The protein comes from the parasite that causes pregnancy-associated malaria; its role here is to bind a particular sugar chain on cells in the placenta.  This has now been joined to an extremely toxic molecule, with the protein guiding the killer molecule to cancer cells and binding to a specific sugar molecule. 

This sugar is only expressed in the placenta under normal circumstances, but we have discovered that this sugar is also expressed in many types of cancer cells,” said Mads Daugaard, project leader at the University of British Columbia.   

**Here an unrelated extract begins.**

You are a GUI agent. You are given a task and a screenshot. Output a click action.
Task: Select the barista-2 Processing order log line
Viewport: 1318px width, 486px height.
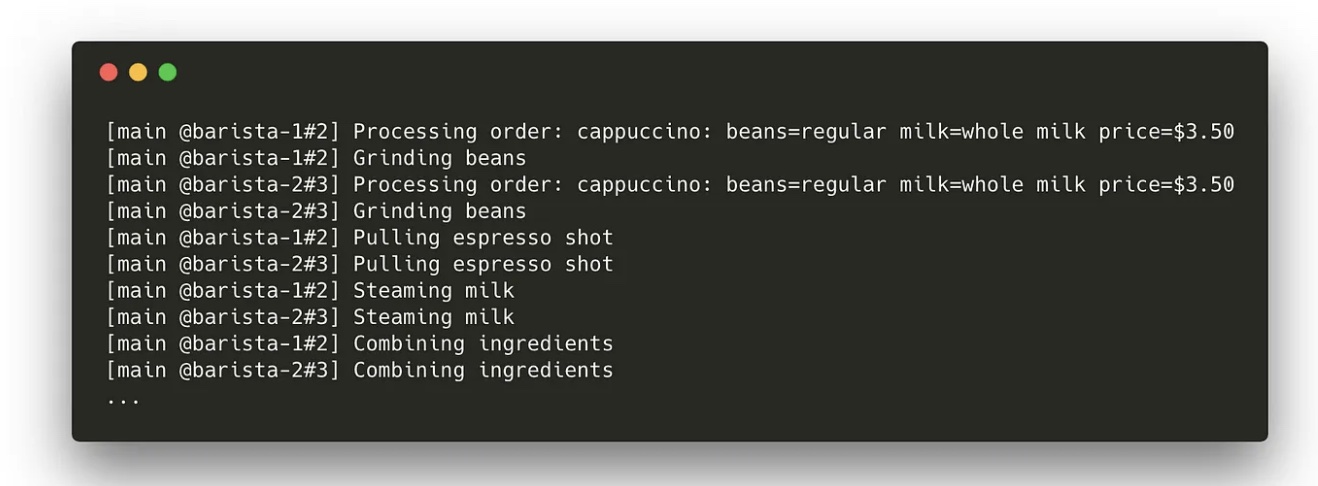click(x=670, y=185)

Cancer and placenta tissue have features in common.  The placenta is an organ that grows to about 500 grams in 40 weeks, it has a high proliferation rate and it needs to invade adjacent tissue during pregnancy.”

The malarial protein – VAR2CSA – was successfully conjugated chemically to a compound called hemiasterlin; this localised to tumours in mice and strongly inhibited tumour cell growth and metastasis. 

VAR2 Pharmaceuticals partnered with a Vancouver based biotech company, Kairos Therapeutics, as they have a proprietary drug conjugation platform that they normally use to make antibody-drug conjugates. We were able to conjugate the highly toxic hemiasterlin compound to the protein and test it on tumor cells,” Daugaard explained.  

This toxin is found naturally in sea sponges; analogues of this compound have been tested in the clinic.  It is known to target a specific phase of the cell lifecycle, lock into that one state and promote cell death.  

You only need one or two compounds in a cell to kill it,” said Daugaard, who says the protein-toxin conjugate was well tolerated in the animal model. 

Daugaard and his colleague Ali Salanti set up a company in 2012 – Copenhagen-based VAR2 Pharmaceuticals – to develop the malaria protein for cancer research

We have tested hundreds of cancer cell lines and the vast majority has this specific onco-fetal CSA [the sugar molecule] and binds VAR2CSA [the malarial protein],” noted co-author Ali Salanti, parasitologist at the University of Copenhagen, Denmark.  “And we have tested thousands of patient biopsies also showing the presence of onco-fetal CSA with no binding in normal tissue or normal cells.” 

The plan is to develop this into a therapeutic compound that can be tested in humans within a 4-year time frame, but also develop this into a diagnostic technology.  They also will investigate why tumors start to express this molecule and whether this could be prevented.